Queste parole di Michele Serra (su “La Repubblica” di oggi) avrei voluto scriverle io, tali e quali.
"Se il direttore del Louvre o di Pompei o del Prado venisse sgozzato in pubblico e il suo cadavere decapitato appeso a una colonna, con l’accusa di avere difeso il Louvre, Pompei, il Prado e l’arte in essi contenuta, noi saremmo così pieni di orrore e di rabbia che per giorni l’apertura dei telegiornali, e le prime pagine dei giornali, non parlerebbero d’altro. E nei Parlamenti, infocati dall’emergenza, sarebbe quello l’argomento che tiene banco. Non è stato così per la morte atroce del professor Khaled Asaad, direttore del sito siriano di Palmira (uno dei più importanti beni archeologici al mondo), assassinato dall’organizzazione genocida che si fa chiamare Stato Islamico.

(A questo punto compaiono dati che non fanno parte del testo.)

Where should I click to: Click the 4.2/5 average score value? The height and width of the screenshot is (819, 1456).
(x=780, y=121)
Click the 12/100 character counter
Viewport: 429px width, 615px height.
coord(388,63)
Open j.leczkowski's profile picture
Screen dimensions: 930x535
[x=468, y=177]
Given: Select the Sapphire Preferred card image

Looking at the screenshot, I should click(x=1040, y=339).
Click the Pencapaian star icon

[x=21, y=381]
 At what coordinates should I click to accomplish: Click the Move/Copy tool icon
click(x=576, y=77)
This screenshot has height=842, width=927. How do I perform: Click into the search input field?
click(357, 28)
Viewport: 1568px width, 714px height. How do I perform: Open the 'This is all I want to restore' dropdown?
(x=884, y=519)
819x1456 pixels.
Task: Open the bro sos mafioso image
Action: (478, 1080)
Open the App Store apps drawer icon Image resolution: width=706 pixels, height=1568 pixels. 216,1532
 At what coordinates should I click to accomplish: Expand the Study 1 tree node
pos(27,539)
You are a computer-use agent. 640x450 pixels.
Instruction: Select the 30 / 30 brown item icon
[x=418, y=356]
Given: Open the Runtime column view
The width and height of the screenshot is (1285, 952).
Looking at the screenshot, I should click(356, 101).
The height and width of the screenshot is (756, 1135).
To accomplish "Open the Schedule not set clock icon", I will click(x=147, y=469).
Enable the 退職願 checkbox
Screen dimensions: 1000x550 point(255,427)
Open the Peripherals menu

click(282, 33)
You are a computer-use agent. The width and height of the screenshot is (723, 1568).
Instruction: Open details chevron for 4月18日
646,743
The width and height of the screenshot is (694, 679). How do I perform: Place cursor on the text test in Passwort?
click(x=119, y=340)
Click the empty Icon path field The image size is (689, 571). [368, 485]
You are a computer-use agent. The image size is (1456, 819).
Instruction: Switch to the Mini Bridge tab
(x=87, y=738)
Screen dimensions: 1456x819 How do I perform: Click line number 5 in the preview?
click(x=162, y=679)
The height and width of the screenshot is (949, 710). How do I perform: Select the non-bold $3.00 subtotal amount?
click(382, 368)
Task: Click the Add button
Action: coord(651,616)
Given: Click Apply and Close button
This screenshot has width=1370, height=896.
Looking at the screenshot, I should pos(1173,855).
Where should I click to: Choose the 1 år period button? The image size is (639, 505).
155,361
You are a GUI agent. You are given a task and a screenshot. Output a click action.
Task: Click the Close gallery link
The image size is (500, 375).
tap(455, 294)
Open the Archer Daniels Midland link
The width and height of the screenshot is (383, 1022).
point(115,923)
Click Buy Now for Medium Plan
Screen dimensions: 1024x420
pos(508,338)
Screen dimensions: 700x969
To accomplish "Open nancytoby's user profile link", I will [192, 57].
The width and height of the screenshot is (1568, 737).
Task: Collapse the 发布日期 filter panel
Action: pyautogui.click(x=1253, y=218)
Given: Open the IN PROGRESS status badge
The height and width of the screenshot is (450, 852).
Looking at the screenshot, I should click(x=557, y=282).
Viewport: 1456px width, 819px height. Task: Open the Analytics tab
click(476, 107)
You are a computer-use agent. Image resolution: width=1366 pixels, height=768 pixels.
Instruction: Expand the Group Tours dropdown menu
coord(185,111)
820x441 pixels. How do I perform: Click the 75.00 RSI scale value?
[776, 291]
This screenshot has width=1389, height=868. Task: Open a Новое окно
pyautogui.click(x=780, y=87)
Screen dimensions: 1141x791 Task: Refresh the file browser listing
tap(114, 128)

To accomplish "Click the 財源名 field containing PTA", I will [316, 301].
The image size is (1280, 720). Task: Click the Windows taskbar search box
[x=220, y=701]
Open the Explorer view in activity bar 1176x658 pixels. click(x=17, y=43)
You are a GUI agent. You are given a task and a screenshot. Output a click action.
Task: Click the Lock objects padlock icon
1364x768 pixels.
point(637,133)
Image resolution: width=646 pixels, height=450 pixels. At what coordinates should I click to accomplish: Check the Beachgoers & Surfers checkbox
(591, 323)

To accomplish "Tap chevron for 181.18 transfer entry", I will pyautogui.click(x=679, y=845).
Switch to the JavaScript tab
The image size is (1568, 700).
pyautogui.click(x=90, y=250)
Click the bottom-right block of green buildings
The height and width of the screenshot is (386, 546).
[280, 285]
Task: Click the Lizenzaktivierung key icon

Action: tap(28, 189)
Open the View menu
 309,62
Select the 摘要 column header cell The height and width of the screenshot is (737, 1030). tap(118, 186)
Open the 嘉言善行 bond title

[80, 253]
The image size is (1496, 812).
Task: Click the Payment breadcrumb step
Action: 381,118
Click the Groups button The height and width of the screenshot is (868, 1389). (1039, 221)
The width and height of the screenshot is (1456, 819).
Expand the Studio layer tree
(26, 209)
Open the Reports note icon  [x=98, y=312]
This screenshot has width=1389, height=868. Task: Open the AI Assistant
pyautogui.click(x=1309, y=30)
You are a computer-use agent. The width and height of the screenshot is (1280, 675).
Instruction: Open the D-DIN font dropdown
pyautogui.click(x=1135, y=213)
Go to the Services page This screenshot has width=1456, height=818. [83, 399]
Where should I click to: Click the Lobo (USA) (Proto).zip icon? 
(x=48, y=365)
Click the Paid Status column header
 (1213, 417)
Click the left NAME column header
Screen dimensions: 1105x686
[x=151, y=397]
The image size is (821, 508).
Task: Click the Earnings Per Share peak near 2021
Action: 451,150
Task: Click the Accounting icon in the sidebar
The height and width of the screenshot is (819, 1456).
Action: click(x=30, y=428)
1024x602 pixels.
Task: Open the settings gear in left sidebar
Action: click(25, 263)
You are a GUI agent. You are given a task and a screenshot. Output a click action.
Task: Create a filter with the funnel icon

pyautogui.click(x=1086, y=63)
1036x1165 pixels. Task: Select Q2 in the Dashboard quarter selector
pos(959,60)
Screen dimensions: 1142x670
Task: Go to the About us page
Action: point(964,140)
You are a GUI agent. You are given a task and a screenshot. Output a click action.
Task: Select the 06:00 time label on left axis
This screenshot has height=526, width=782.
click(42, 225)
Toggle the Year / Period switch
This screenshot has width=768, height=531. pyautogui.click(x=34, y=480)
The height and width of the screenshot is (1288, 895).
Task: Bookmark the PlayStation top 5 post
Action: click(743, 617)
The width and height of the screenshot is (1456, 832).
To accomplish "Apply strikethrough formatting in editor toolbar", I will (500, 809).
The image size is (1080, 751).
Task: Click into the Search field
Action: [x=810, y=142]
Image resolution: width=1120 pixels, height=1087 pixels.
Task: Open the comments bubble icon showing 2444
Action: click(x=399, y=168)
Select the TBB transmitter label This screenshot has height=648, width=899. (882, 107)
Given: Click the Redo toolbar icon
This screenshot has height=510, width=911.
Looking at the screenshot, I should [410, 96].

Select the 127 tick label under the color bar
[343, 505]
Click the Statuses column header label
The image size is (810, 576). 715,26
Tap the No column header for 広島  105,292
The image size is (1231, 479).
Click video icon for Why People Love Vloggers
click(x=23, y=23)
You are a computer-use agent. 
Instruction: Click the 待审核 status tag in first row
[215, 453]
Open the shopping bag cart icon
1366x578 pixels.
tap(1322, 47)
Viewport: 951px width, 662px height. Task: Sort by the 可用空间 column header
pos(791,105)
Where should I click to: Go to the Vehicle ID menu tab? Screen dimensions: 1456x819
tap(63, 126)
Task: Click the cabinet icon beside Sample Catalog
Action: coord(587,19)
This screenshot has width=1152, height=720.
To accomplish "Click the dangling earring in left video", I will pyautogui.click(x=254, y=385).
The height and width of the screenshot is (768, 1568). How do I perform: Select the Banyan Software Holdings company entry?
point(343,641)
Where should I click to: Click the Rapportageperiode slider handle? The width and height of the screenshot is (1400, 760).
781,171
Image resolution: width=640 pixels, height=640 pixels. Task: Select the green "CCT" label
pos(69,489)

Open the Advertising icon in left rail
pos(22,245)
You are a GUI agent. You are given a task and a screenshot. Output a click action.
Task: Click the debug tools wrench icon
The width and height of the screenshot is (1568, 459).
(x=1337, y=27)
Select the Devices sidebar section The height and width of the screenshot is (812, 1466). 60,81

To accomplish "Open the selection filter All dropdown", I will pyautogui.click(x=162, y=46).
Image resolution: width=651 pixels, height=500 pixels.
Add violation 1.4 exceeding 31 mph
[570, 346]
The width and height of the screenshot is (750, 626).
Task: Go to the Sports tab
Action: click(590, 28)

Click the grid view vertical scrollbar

È ufficiale: noi europei siamo razzisti. Non sappiamo riconoscere “crimini contro l’umanità” se non rivolti contro noi stessi, non sappiamo riconoscere “umanità” se non in noi stessi, e vera cultura se non a casa nostra. Khaled Asaad è un martire della cultura e un eroe planetario, il suo volto e il suo nome dovrebbero campeggiare in ogni piazza civile del mondo. Anche Sarajevo fu città martire nella quasi indifferenza di governi e Stati maggiori europei. Ed era sotto il nostro naso. Figuriamoci Palmira, che è in fondo al deserto, figuriamoci il professore arabo morto perché difendeva, tra le altre cose, anche le vestigia della civiltà classica. Che sarebbe la nostra, almeno così ci dicevano a scuola."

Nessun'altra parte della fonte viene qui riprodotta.